A Very Mexican Musical: Si Nos Dejan

I know it may sound unconventional or even as a paradox to put the words Mexican and musical together, but it actually does happen, and more than you know or can imagine.  Mexico City (DF) offers some of the most enriching cultural experiences in the planet.  As a matter of fact, I can actually venture to firmly say that “el DF” is the NYC of Latin America.  It has the feel and look of a cosmopolitan metropolis like the Big Apple and offers just as much culture and art in the compact confines of its concrete jungle.

While Mexican theater and musicals are no novelty in Mexico, the latest tribute to Mexican folklore and the Golden Age of Mexican Cinema is by far “sui generis.”  Mexico has produced and offered thousands of Broadway musicals in Spanish, from Cats to Evita and if you ever want a brilliant sampler of a Spanish rendition of some of Broadway’s’ biggest hits, look for Rocio Banquells’ Un sueño alguna vez soñé album, it’s worth every track.  Other Mexican theater productions worth mentioning  are Aventurera  produced by Mexican theater and cinema icon Carmen Salinas, and Perfume de Gardenia produced by Omar Suárez.

Si nos dejan, one of Mexico’s signature staple mariachi songs, penned by perhaps the single most prolific writer in the ranchero genre Jose Alfredo Jimenez, is the inspiration and driving force behind the musical Si nos dejan, el gran musical mexicano, which opened in the summer of 2011 in Mexico City.  The musical, directed by Jose Manuel Lopez Velarde is a tribute not only to Mr. Jimenez but to the legendary iconography of the splendor of Mexican Cinema in the 30’s, 40’s and 50’s and the melodrama of the all too familiar Mexican telenovela.

Si nos dejan is set in an abandoned Cine Mexico, which is discovered by a mariachi band looking for a place to rehearse.  In the old and abandoned ruins of the once great Cine Mexico, the band members switch on the projector of the theater which gives life to the last film that was showcased in the movie house a few decades before.  And this is how the movie comes to life in a very clever and outstanding amalgamation of multimedia features juxtaposed with conventional theatrical sets.  Starring a talented cast of actors led by Leticia Lopez (Paloma) and Mariano Palacios (Jose Alfredo) with their respective sidekicks Ricardo Maza as Tristán and Michelle Rodriguez as Eufemia, Si nos dejan takes the viewer through an amazing journey of Mexican staples, mostly from Jose Alfredo Jimenez, but sprinkled with some Juan Gabriel and Agustin Lara tracks.

Unless you have grown up or been around the vernacular and traditional mariachi music and have read some of Mexico’s or Latin America’s greatest writers like Juan Rulfo, Carlos Fuentes, Gabriel Garcia Marquez or Mario Vargas Llosa, then the Magic Realism in the production, which I will not spoil, will definitely go over your head, as I noticed it did a good friend of mine who is of Basque descent and who lives in DF and simply could not get past the idea of a part in the musical, which takes on the magical realm of the concept of death, resurrection, and La Llorona, a very Mexican and indigenous embedded tradition.

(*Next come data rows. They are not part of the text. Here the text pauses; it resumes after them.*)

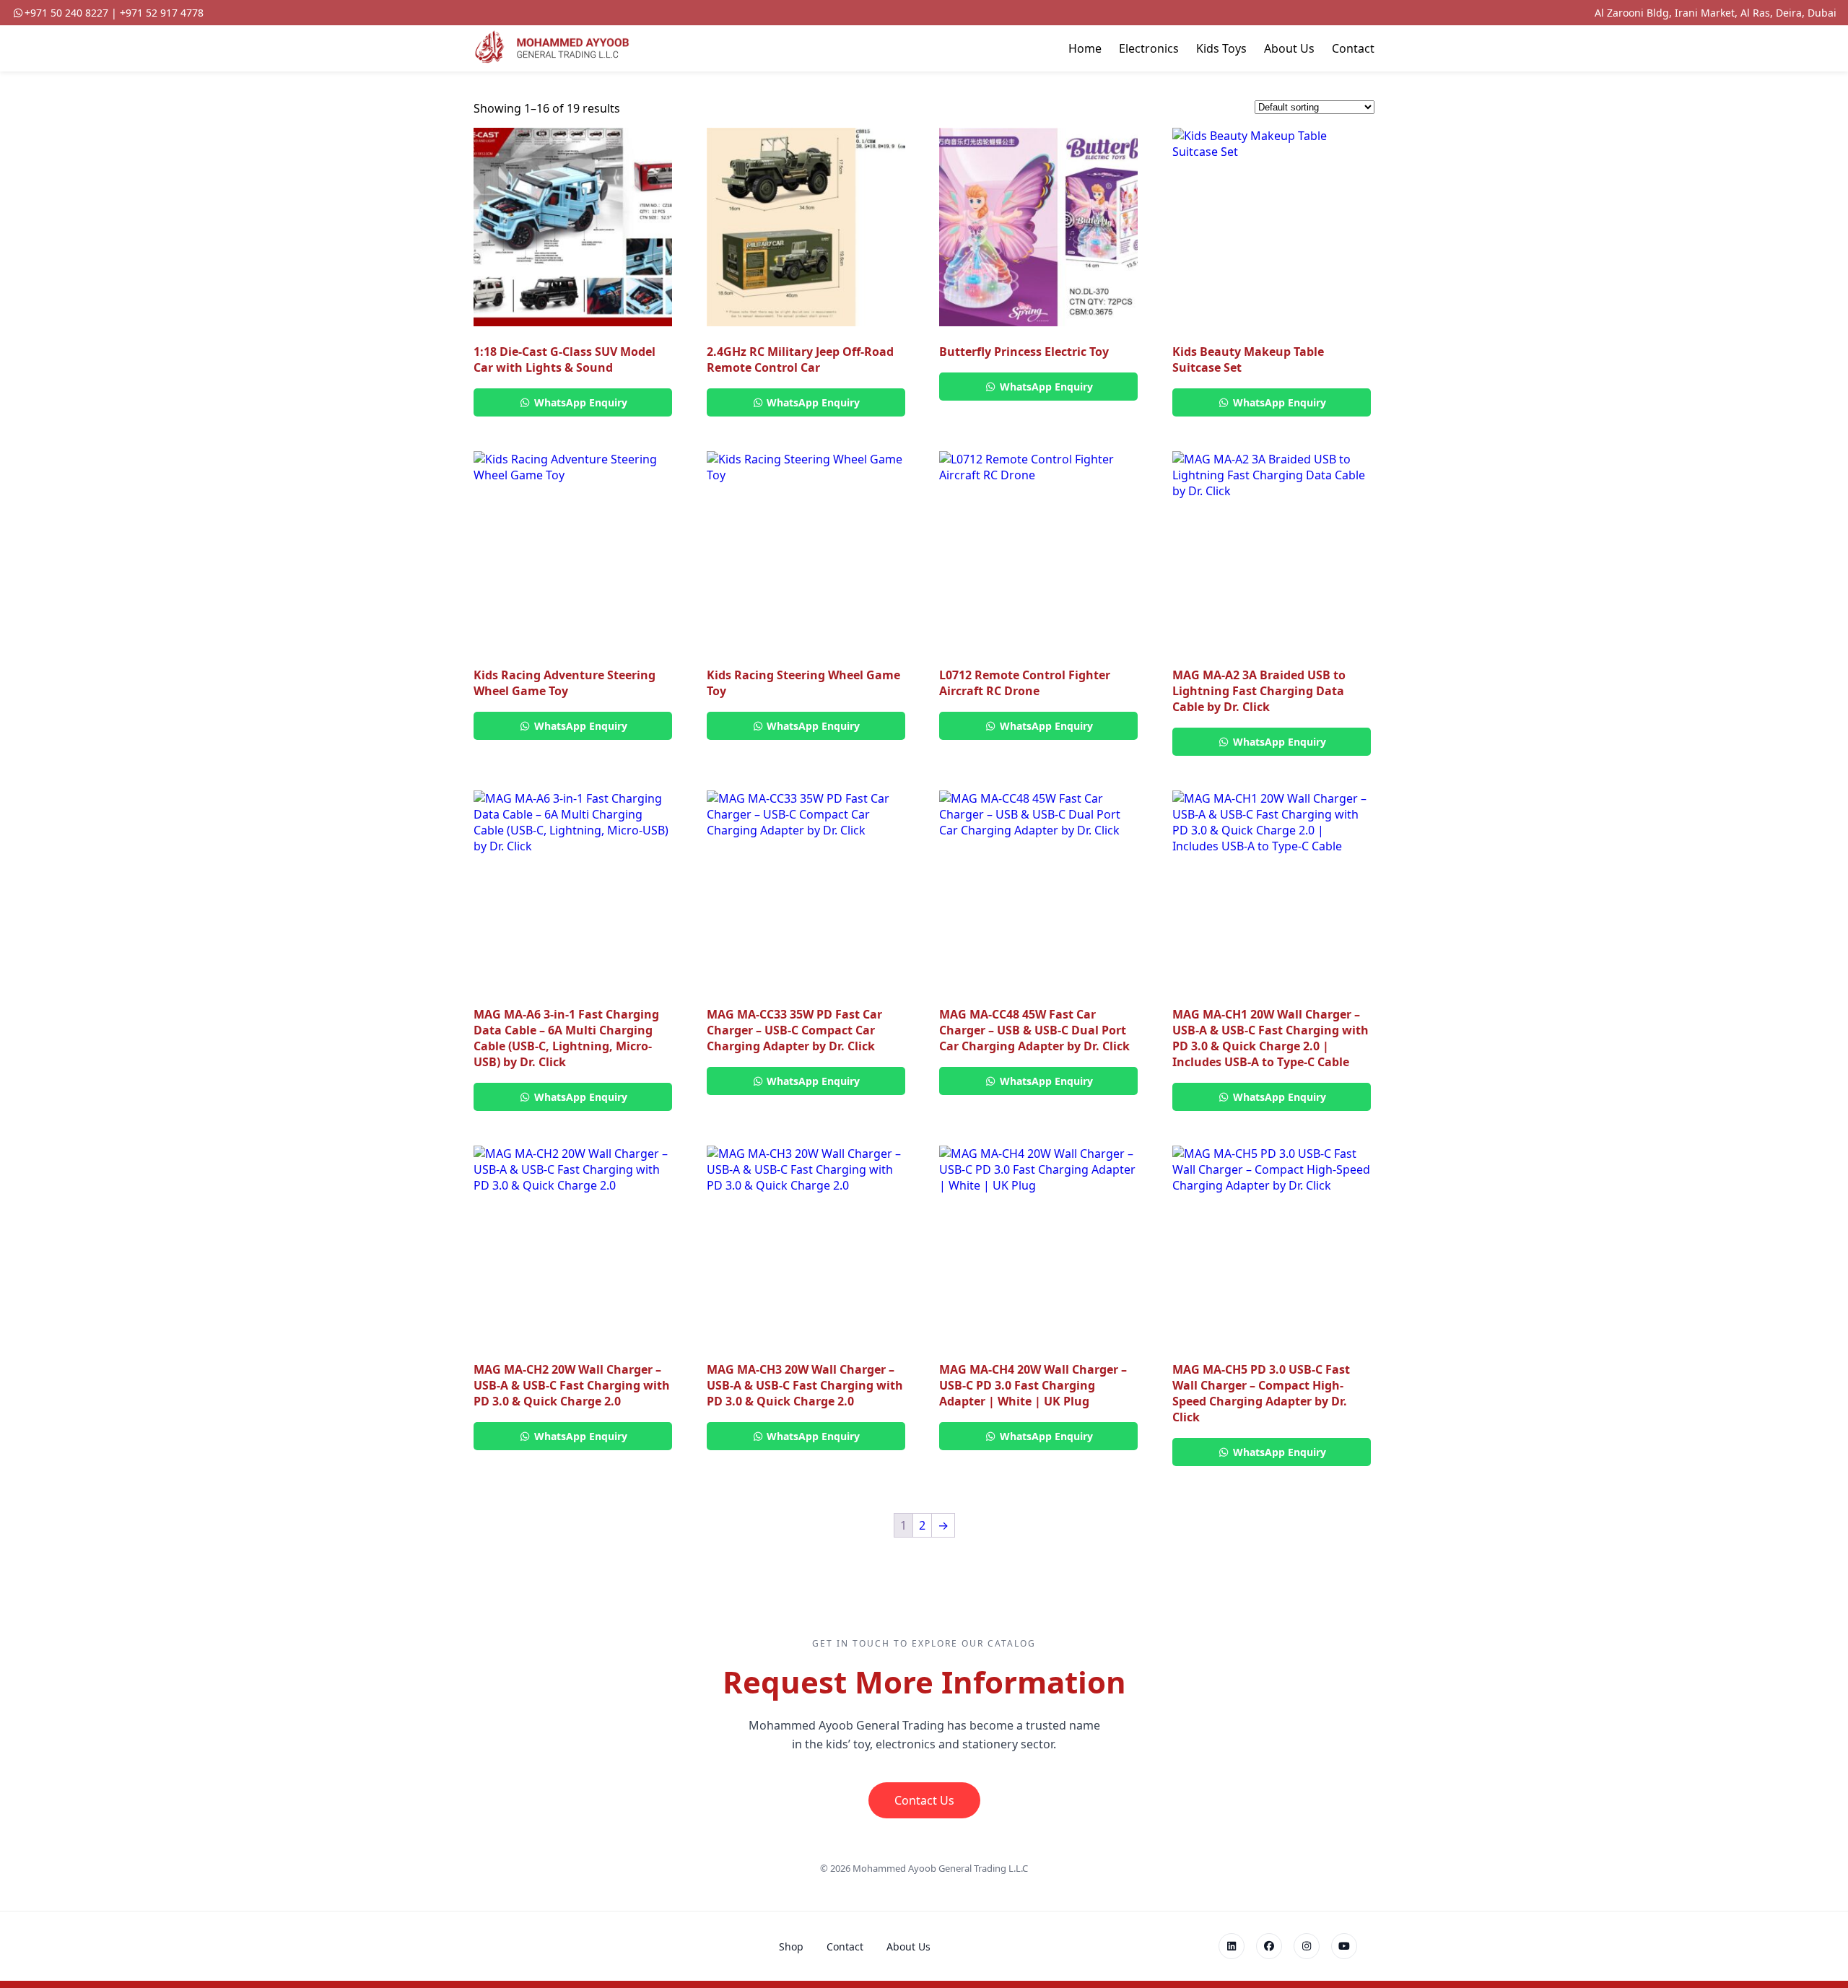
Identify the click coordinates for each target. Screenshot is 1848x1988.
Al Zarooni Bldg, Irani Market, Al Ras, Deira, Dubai (1715, 12)
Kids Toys (1221, 48)
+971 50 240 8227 (66, 12)
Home (1085, 48)
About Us (1289, 48)
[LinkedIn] (1232, 1946)
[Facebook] (1269, 1946)
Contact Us (924, 1800)
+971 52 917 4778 (162, 12)
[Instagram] (1307, 1946)
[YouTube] (1344, 1946)
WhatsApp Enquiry (579, 402)
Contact (1353, 48)
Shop (791, 1946)
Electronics (1149, 48)
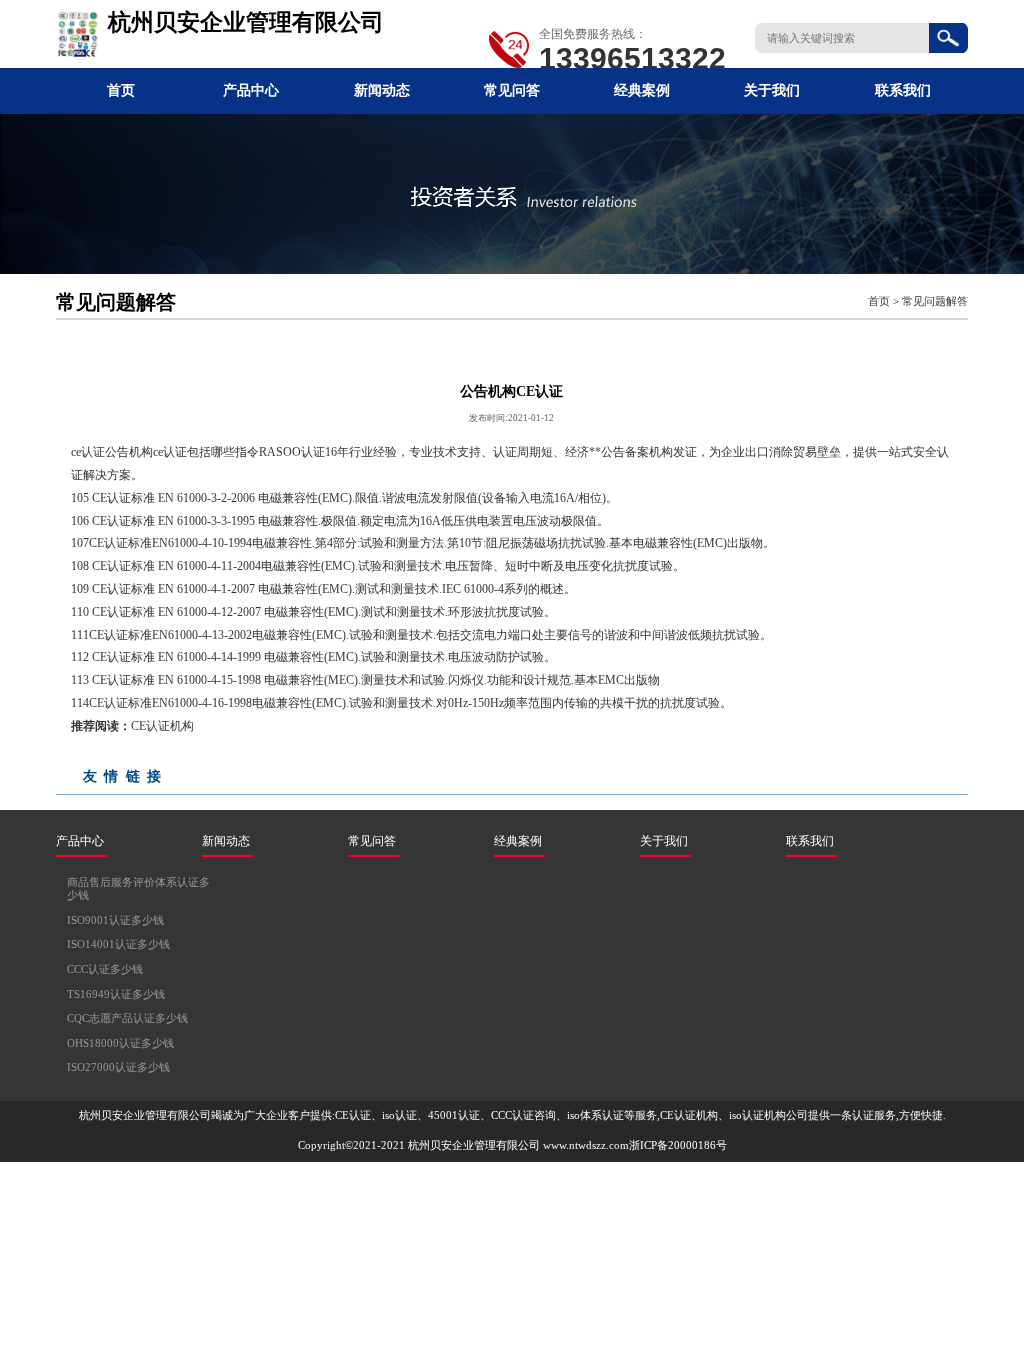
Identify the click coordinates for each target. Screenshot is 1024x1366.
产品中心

Aside from the gorgeous multimedia effects that recreate scenes of the ocean or cotton fields in California, the unbelievable mash-ups done with some of Mexico’s most iconic songs is simply to die for.  Imagine a masterful mix mashup of Por un amor and Volver volver, or Estos celos and La ley del monte, and my favorite No volvere and La media vuelta… the thought alone gives me goose bumps all over again.

To say that Si nos dejan is a masterpiece would be an understatement.  It is an invocation of all things Mexican, from the colorful costumes, to the “albures” and Mexican colloquialisms that are now common place anywhere in Latin America thanks to the very cinematography that Mexico exported to the world in its Golden Age, the era of glamour and distinction that El Indio Fernandez, Pedro Armendaris, Maria Felix, Dolores del Rio, Pedro Infante, Jorge Negrete, Antonio Aguilar, Cantinflas, Flor Silvestre, Silvia Pinal, and Tin Tán, to name very few, made so glorious and unforgettable to Latinos all over the world.

The powerful performances of the lead characters, supported by the ravishing vocals of Juan Navarro as El Rey and Maria Filippini as Doña Lola, truly make of this musical a production up to par with and able to rival any Broadway production or any London show.

Whether this production will ever make it north of the Mexico border is yet to be seen, but if it does, you can rest assured I will go see it again.  If it does come to the US, you should consider going yourself.  If you like mariachi music, stellar vocals and Mexican melodrama, then Si nos dejan is the perfect solution for that nostalgia of a good old fashion classic romantic story.

Si nos dejan is by far the most Mexican musical you’ll ever witness.  It will make you cry, it will make you laugh and it will remind you of how rich our Mexican and/or Latino culture/heritage really is.  The goose bumps and tears are merely optional!